INSTRUCTIONS TO FOLLOW -> Each line from the one containing "Learn how your" to the end of the records below should be restated word for word; please leave out all other lines.
=== THE DATA ===
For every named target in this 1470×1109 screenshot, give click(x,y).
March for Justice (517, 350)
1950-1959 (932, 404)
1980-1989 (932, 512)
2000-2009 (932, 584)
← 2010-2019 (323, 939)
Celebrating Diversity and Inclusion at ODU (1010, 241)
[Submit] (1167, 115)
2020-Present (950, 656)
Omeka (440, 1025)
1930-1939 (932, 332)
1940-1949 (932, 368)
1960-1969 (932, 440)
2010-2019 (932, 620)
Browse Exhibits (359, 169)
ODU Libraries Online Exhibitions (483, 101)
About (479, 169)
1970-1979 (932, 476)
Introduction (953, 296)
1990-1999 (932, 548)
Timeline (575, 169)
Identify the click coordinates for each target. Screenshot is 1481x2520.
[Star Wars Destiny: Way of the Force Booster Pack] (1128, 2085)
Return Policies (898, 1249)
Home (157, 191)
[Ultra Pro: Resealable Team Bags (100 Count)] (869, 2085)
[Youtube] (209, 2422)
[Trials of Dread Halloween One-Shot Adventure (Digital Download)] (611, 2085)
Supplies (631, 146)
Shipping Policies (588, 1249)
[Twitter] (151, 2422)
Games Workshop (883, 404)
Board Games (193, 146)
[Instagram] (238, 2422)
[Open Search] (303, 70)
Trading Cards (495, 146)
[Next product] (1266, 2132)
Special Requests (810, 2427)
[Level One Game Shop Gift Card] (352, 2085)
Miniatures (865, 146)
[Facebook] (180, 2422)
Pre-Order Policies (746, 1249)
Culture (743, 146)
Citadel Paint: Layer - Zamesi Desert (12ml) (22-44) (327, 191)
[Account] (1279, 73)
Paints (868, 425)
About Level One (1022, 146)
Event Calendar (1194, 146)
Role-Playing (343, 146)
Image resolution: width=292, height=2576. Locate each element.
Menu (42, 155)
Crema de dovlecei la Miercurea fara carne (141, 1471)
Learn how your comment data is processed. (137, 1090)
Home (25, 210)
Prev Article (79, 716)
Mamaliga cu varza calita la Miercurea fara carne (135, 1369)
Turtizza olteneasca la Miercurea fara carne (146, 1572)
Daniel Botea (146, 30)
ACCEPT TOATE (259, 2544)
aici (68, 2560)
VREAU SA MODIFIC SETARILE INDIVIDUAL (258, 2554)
===
SOLVED EXERCISE ->
Learn how your comment data is processed. (137, 1090)
Home (25, 210)
Prev Article (79, 716)
Mamaliga cu varza calita la Miercurea fara carne (135, 1369)
Turtizza olteneasca la Miercurea fara carne (146, 1572)
Daniel Botea (146, 30)
ACCEPT TOATE (259, 2544)
aici (68, 2560)
VREAU SA MODIFIC SETARILE INDIVIDUAL (258, 2554)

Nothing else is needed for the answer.